# [TEXT SHOWN]
+ + + +
Unlearn and Burn: Adversarial Machine Unlearning Requests Destroy Model Accuracy
Authors: Yangsibo Huang, Daogao Liu, Lynn Chua, Badih Ghazi, Pritish Kamath, Ravi Kumar, Pasin Manurangsi, Milad Nasr, Amer Sinha, Chiyuan Zhang
ICLR 2025 | Venue PDF | Archive PDF | Plain Text | LLM Run Details
| Reproducibility Variable | Result | LLM Response |
|---|---|---|
| Research Type | Experimental | We propose white-box and black-box attack algorithms and evaluate them through a case study on image classification tasks using the CIFAR-10 and Image Net datasets, targeting a family of widely used unlearning methods. Our results show extremely poor test accuracy following the attack 3.6% on CIFAR-10 and 0.4% on Image Net for white-box attacks, and 8.5% on CIFAR-10 and 1.3% on Image Net for black-box attacks. |
| Researcher Affiliation | Collaboration | Yangsibo Huang1,2 Daogao Liu3 Lynn Chua1 Badih Ghazi1 Pritish Kamath1 Ravi Kumar1 Pasin Manurangsi1 Milad Nasr1 Amer Sinha1 Chiyuan Zhang1 1Google 2Princeton University 3University of Washington |
| Pseudocode | Yes | Algorithm 1 White-box attack. Algorithm 2 Black-box attack. Algorithm 3 Black-box attack for Image Net |
| Open Source Code | Yes | Code is available at https://github.com/daogaoliu/unlearning-under-adversary. |
| Open Datasets | Yes | We evaluate the proposed attack on image classification tasks... CIFAR-10: We use the model provided by the Machine Unlearning Challenge at NeurIPS 2023... ResNet-18 (He et al., 2016) trained on the CIFAR-10 dataset (Krizhevsky et al., 2009). Image Net: ...ResNeXt-50 model (Xie et al., 2017) pretrained on Image Net (Deng et al., 2009). |
| Dataset Splits | Yes | We randomly select examples from the CIFAR-10 training set to form the forget set Dforget, while the rest of the training data forms the retain set Dretain. The CIFAR-10 test set is used as Dholdout. Similar to CIFAR-10, we randomly select examples from the Image Net training set to create the forget set Dforget, with the remaining data forms Dretain. The Image Net test set is used as Dholdout. |
| Hardware Specification | Yes | We conduct all the experiments on NVIDIA A100-64GB GPU cards with 4 CPUs. |
| Software Dependencies | No | In this paper, we use the higher library designed for PyTorch to implement this computation. |
| Experiment Setup | Yes | For all unlearning algorithms, we use SGD as the optimizer, with a momentum of 0.9 and a weight decay of 5e-4. The (un)learning rate is set to 0.02 for CIFAR-10 and 0.05 for Image Net. Each unlearning process is run with a batch size of 128 for a single epoch.3 Table 8: Hyperparameter settings for white-box and black-box attacks used in our experiments. |
+ + + +
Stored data

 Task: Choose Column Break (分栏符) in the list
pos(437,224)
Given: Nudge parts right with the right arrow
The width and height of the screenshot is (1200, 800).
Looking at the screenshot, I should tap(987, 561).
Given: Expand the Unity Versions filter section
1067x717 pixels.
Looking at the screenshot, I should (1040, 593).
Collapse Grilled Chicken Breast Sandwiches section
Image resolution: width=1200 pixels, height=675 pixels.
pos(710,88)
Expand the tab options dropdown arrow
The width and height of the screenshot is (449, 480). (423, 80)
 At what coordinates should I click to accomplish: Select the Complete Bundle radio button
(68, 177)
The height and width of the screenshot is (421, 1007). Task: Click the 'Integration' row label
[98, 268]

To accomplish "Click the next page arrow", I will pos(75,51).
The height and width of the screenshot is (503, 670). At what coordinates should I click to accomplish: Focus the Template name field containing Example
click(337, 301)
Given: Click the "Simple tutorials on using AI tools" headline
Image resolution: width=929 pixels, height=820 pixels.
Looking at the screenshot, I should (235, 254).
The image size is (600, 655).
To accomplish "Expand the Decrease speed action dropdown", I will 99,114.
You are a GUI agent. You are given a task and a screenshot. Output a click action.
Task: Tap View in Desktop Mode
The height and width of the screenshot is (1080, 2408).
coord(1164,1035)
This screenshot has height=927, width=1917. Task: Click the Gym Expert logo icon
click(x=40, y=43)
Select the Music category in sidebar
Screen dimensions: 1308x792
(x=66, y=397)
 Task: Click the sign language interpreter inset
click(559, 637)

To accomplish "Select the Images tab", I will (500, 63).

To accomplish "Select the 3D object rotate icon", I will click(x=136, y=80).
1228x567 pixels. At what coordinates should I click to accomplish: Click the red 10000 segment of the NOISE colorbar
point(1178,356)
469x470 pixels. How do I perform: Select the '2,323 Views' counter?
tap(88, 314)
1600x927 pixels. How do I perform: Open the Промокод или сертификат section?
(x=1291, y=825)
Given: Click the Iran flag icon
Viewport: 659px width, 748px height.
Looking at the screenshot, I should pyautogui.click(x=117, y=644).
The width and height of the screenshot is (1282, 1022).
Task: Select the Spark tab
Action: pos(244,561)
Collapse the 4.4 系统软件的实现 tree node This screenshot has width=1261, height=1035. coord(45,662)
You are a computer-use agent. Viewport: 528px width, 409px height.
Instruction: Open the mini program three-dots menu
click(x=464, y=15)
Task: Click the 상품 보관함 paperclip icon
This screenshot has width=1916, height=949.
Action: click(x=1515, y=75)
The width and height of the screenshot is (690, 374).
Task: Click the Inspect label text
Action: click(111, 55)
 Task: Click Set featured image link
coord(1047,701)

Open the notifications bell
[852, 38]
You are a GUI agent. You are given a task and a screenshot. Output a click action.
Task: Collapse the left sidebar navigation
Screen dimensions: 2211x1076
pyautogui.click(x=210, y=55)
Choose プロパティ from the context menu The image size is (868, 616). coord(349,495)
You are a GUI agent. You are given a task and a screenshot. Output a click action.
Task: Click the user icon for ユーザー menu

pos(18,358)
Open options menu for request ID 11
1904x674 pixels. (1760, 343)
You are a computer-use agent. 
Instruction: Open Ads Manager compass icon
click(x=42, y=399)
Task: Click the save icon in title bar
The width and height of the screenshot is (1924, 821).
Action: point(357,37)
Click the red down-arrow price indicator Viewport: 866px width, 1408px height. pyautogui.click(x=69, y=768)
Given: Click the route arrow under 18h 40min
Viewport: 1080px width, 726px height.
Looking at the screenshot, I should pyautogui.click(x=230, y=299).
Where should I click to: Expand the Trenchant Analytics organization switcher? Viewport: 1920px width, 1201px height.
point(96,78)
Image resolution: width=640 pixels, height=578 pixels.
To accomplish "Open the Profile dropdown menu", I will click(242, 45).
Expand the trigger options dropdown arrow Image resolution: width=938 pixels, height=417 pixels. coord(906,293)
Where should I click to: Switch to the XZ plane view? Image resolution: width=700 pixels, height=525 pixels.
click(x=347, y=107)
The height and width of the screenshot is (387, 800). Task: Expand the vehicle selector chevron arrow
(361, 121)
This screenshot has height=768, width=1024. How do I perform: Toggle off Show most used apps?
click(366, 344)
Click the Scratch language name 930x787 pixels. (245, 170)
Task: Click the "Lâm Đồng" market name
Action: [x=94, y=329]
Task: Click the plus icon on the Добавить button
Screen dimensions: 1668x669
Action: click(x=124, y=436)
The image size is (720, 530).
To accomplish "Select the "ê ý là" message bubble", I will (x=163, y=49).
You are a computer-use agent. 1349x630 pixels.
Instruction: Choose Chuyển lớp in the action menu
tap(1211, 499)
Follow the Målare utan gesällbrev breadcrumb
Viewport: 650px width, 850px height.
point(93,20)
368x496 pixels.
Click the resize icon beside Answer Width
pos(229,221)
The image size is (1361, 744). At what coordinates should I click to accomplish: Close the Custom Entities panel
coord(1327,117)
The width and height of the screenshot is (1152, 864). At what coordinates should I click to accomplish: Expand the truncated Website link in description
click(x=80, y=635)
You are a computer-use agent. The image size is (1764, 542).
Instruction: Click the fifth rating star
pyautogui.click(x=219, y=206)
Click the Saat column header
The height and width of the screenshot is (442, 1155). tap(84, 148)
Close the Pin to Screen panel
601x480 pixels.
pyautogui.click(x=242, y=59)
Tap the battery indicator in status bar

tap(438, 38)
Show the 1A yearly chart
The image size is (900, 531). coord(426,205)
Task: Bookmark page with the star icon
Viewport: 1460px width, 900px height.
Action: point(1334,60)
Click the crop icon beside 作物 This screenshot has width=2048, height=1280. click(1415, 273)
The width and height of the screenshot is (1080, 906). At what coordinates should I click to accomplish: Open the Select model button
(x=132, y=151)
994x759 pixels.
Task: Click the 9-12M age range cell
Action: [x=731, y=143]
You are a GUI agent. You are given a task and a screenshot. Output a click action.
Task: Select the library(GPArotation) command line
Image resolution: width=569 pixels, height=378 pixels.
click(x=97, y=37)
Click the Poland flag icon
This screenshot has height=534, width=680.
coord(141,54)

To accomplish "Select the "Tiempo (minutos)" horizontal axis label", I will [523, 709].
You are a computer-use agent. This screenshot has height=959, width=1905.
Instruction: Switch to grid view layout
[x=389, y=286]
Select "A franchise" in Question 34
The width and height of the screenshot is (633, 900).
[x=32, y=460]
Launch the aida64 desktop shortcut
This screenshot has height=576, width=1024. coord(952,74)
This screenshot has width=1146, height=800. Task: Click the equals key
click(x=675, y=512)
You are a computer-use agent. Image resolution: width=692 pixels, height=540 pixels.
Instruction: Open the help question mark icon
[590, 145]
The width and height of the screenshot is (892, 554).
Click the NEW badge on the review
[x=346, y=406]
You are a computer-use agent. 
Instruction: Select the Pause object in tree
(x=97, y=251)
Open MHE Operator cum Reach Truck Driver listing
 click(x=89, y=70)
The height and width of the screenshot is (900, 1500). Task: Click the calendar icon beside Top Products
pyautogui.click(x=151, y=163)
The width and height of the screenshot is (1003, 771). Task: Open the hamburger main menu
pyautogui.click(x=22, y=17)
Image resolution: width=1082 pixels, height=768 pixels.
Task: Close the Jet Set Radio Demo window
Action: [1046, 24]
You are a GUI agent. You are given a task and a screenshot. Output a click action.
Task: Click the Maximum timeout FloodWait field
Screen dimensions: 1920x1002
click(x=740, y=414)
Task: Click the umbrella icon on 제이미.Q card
+ + + +
In the reproducibility table above, rewrite the paragraph beginning "We propose white-box and black-box attack algorithms" as a brief bulleted list that keeps its main facts.

# [EXERCISE RESPONSE]
- White-box and black-box attack algorithms are proposed.
- They are evaluated through a case study on image classification tasks using the CIFAR-10 and Image Net datasets. The attacks target a family of widely used unlearning methods.
- Test accuracy after white-box attacks: 3.6% on CIFAR-10 and 0.4% on Image Net.
- Test accuracy after black-box attacks: 8.5% on CIFAR-10 and 1.3% on Image Net.